#### [TASK TO CARRY OUT]
The line with "Select the 智能配图 smart image icon" marks where to begin; print it and all lines after it in the material below exactly, skipping pictures.

#### [MATERIAL FOR THIS EXERCISE]
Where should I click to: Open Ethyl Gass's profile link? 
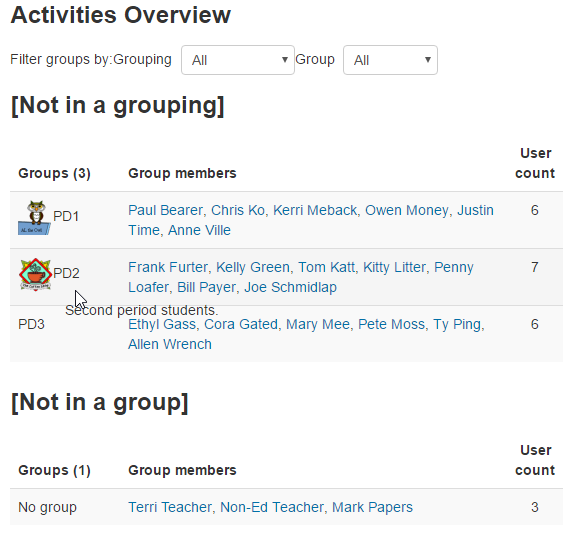(x=162, y=324)
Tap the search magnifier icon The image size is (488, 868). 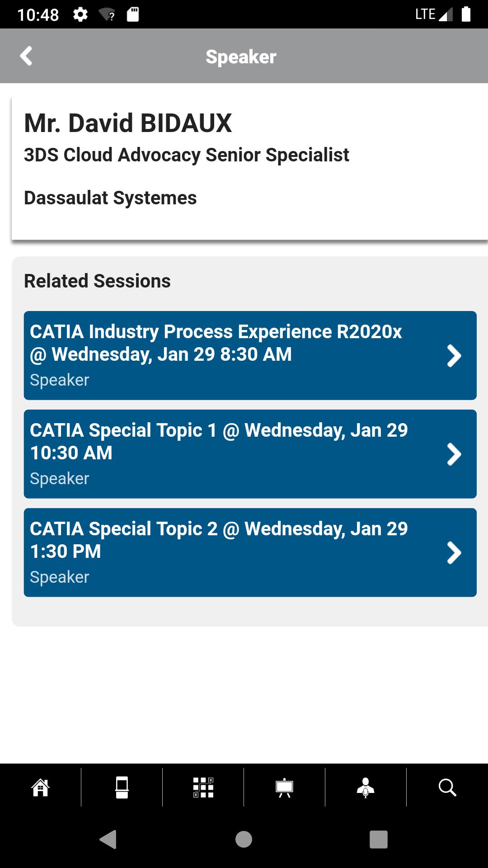pos(447,788)
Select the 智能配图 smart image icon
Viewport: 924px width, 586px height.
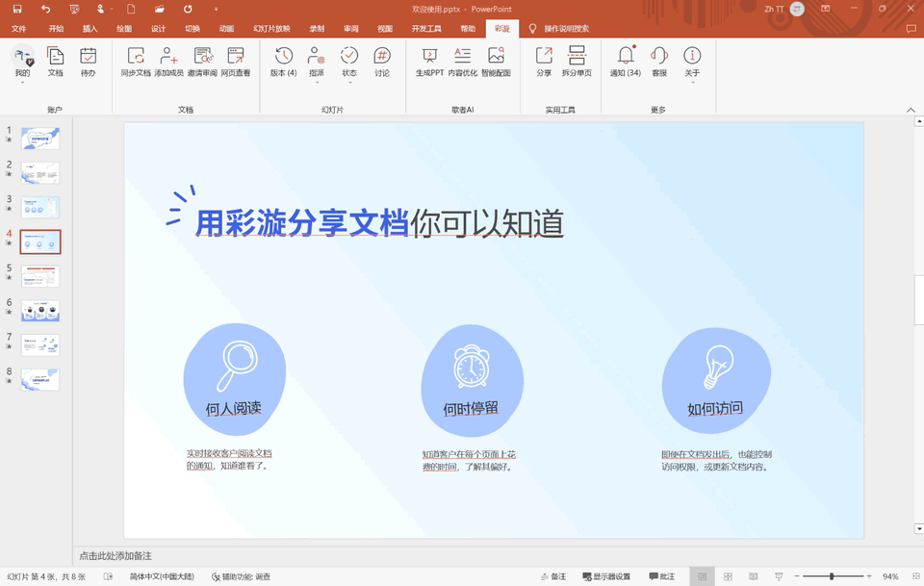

#### [TASK ANSWER]
Select the 智能配图 smart image icon
Viewport: 924px width, 586px height.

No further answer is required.